Ping Xiaoli, head of the company’s app and news feed business, made the claim at a media briefing earlier this week, the transcript of which was verified by a Baidu spokeswoman on Thursday.
The Nasdaq-listed company first announced the launch of mini-programs at its AI developer conference in July, with a full roll-out expected by the end of the year.
Mini-programs refer to applications typically smaller than 10 megabytes that can run instantly on the main app’s interface. They offer faster access speeds for users because the program does not have to be downloaded from an app store, rather they run from within the app.
“Mini-programs are a strategic product, based on the open platform of the Baidu app,” Ping said at the media event this week. “Through it, developers can provide a more seamless experience to users.”

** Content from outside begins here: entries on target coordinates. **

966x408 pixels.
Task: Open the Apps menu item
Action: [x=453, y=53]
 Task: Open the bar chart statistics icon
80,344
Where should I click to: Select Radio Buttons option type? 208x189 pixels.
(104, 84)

The move comes amid efforts by Chinese internet giants to build “super app” platforms, similar to WeChat operated by Tencent Holdings, that can host multiple services and deliver greater convenience to consumers in the world’s largest smartphone market.

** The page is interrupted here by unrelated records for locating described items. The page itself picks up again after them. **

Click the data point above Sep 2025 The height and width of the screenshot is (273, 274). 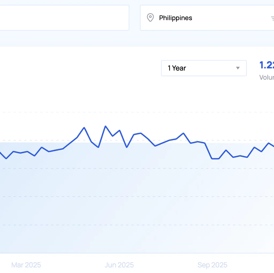tap(212, 158)
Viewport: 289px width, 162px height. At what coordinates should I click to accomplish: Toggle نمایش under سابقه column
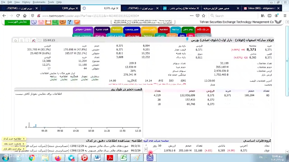tap(53, 79)
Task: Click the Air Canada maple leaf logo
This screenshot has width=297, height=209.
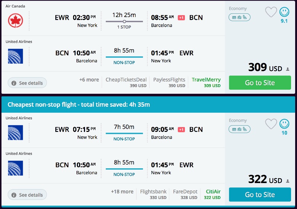Action: [16, 20]
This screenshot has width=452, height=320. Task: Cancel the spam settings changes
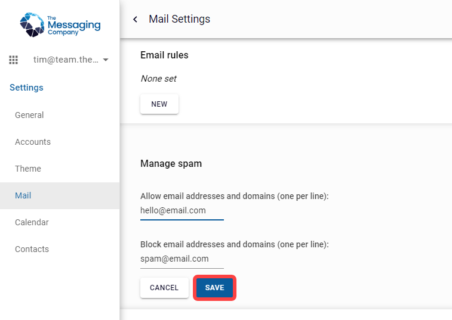[x=164, y=287]
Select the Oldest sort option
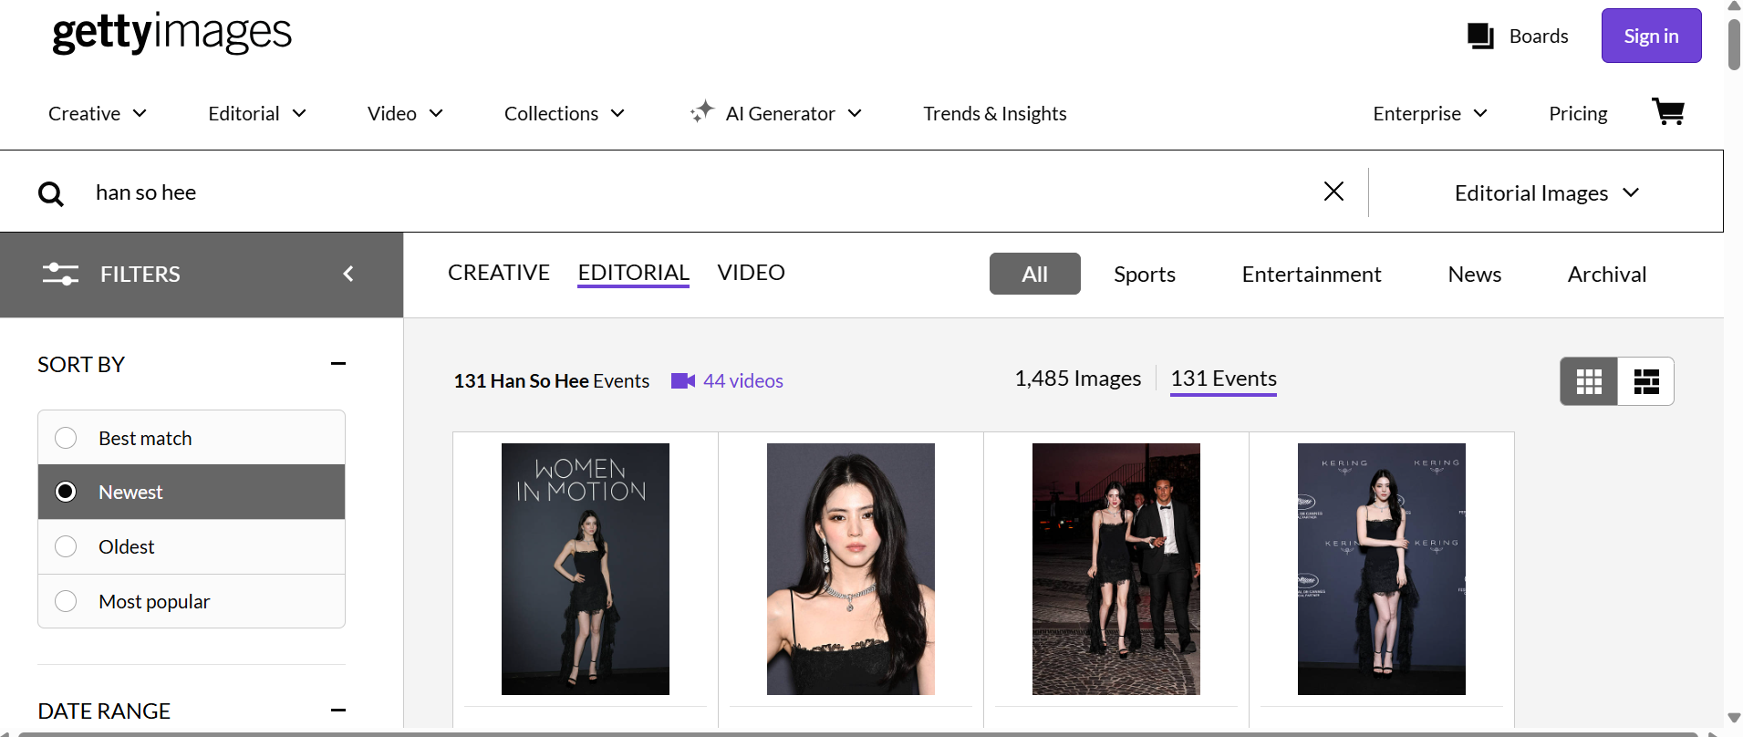 [x=66, y=546]
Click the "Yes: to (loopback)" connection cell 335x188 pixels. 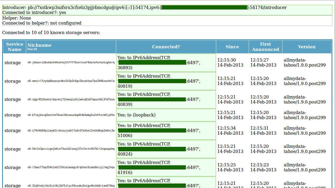[x=166, y=115]
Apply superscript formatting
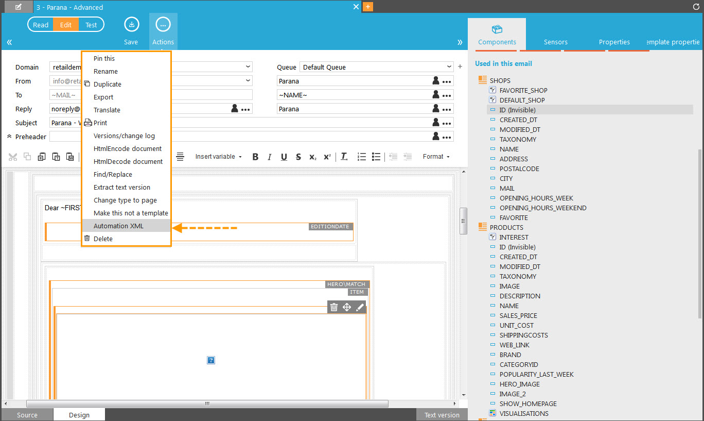The height and width of the screenshot is (421, 704). tap(327, 157)
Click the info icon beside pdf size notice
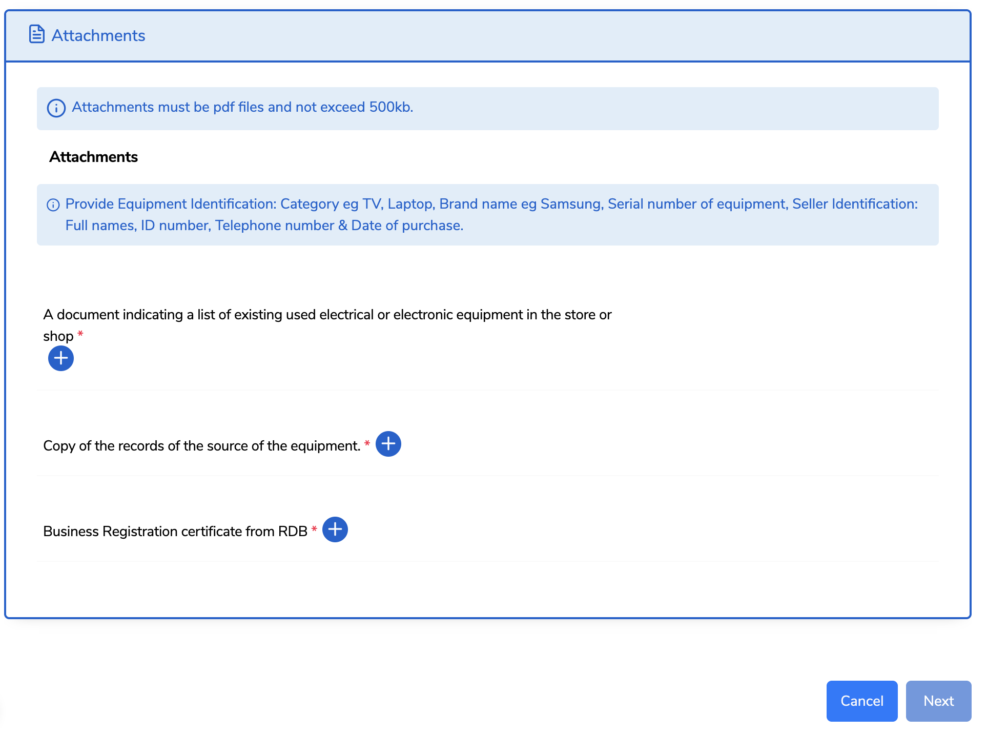The width and height of the screenshot is (987, 734). click(56, 108)
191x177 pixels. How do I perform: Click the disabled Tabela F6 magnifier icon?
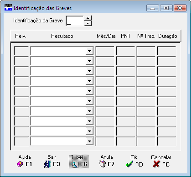(x=75, y=165)
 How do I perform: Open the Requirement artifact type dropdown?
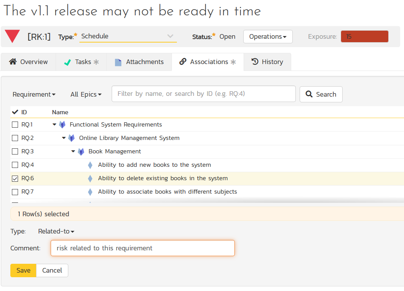tap(34, 94)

As an example, Ping highlighted the mini-program that can track typhoons, such as the powerful storm Mangkhut which hit southern China and Hong Kong earlier this month. “Weather sensitive users could save it to their list for later visits,” she said.
Baidu mini-programs cover more than 100 so-called scenarios – or situations in which an app can be used – and developers are now being invited to develop programs for use on the company’s main app.

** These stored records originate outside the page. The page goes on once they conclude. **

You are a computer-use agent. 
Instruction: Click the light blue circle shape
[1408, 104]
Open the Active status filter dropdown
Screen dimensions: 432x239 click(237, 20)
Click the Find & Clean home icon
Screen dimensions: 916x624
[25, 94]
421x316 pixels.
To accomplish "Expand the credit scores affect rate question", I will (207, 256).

In a conference call in August, Baidu chairman and chief executive Robin Li Yanhong said the Beijing-based company was “gaining share” against most super apps after it posted a quarterly profit that topped analyst estimates.
Shenzhen-based Tencent already offers more than one million mini-programs on its WeChat service, which has become China’s ubiquitous, do-everything platform for messaging, social networking, e-commerce and mobile payments, with more than 1 billion users. WeChat introduced a simple platform-jumping game in late December that garnered 100 million users in two weeks and inspired a raft of copycats.
Alibaba Group Holding, parent company of the South China Morning Post, and Facebook have also been driving mini-program initiatives with their products.
China is home to the world’s biggest online community, with its 802 million internet users equal to the populations of the US, Indonesia and Brazil combined, according to an August report issued by state agency China Internet Network Information Centre.